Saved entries
########
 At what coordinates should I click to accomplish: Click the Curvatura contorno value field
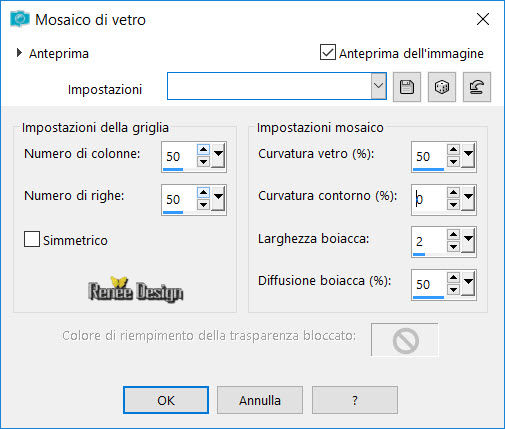coord(429,199)
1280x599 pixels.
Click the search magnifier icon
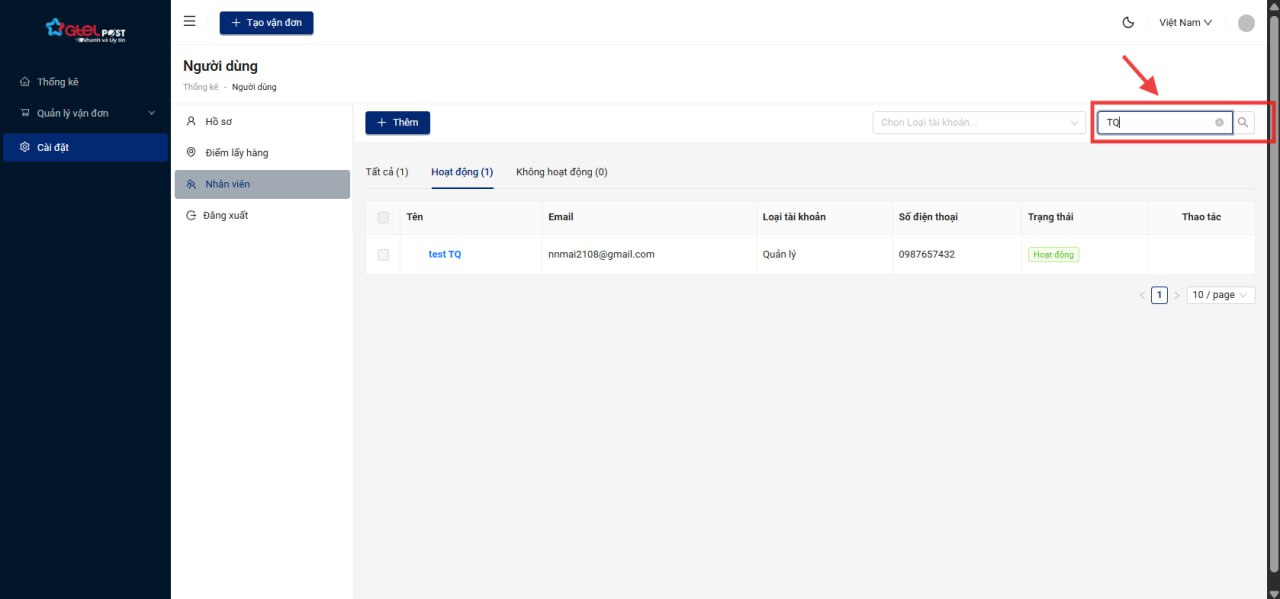1243,123
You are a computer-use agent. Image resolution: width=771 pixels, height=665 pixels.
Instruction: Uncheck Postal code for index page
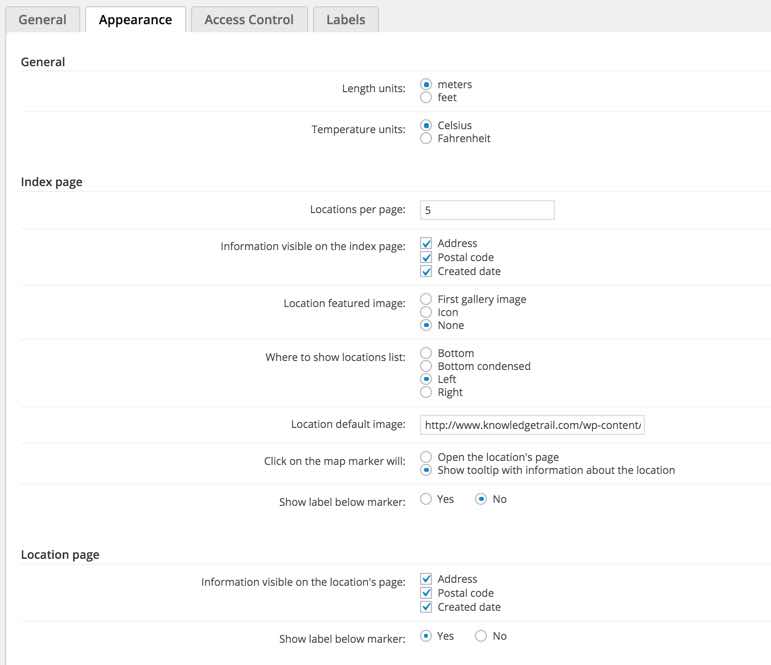pyautogui.click(x=426, y=258)
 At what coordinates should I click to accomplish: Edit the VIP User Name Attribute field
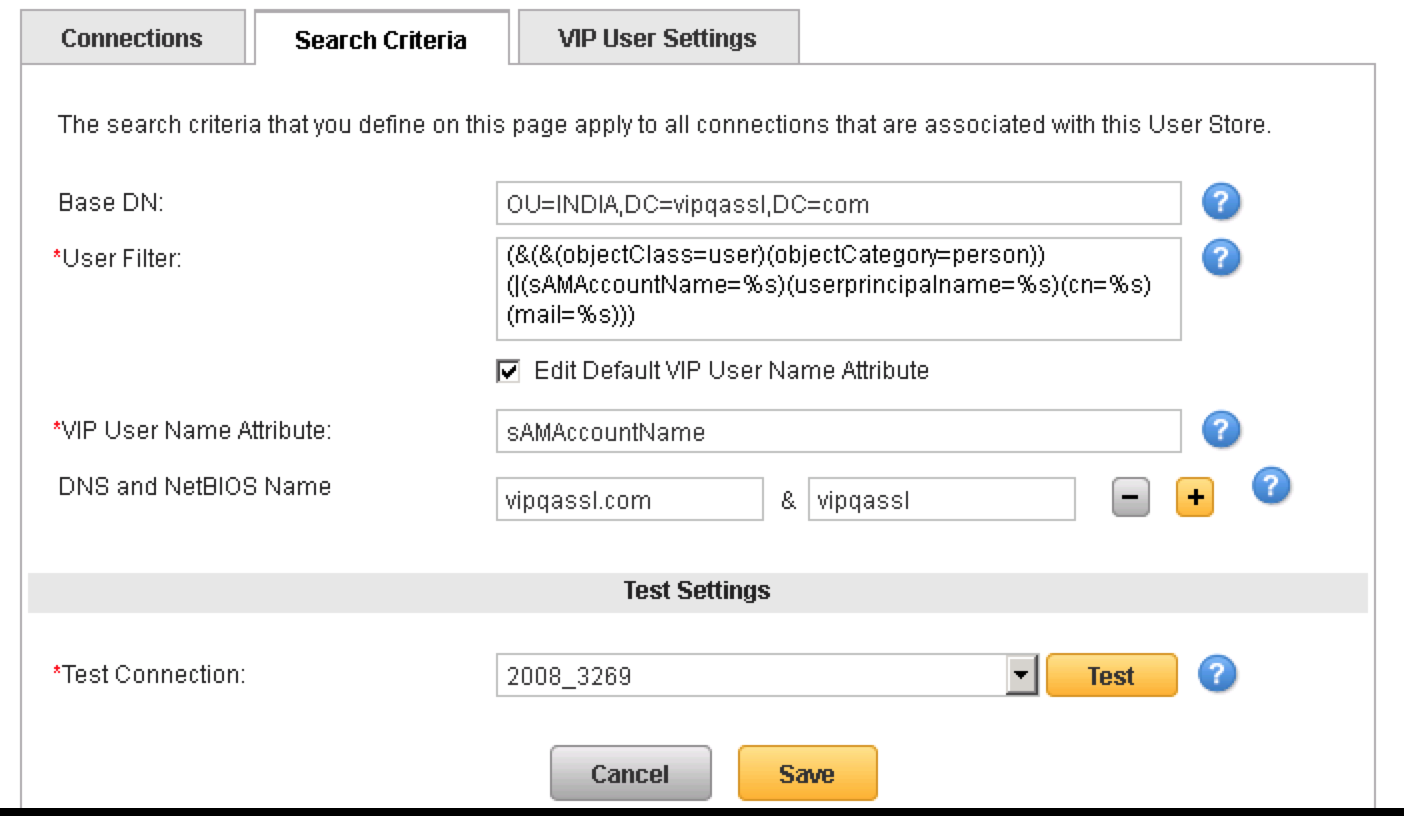point(838,432)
########
• **Problem to solve**
Your answer must be exactly the lines from the one with "1280x599 pixels." through the last line of the entries, both included, with no pictures; please add nothing else.

• **Final answer**
1280x599 pixels.
Click the search magnifier icon
1243,123
You are a computer-use agent. Image resolution: width=771 pixels, height=665 pixels.
Instruction: Uncheck Postal code for index page
pyautogui.click(x=426, y=258)
 At what coordinates should I click to accomplish: Edit the VIP User Name Attribute field
point(838,432)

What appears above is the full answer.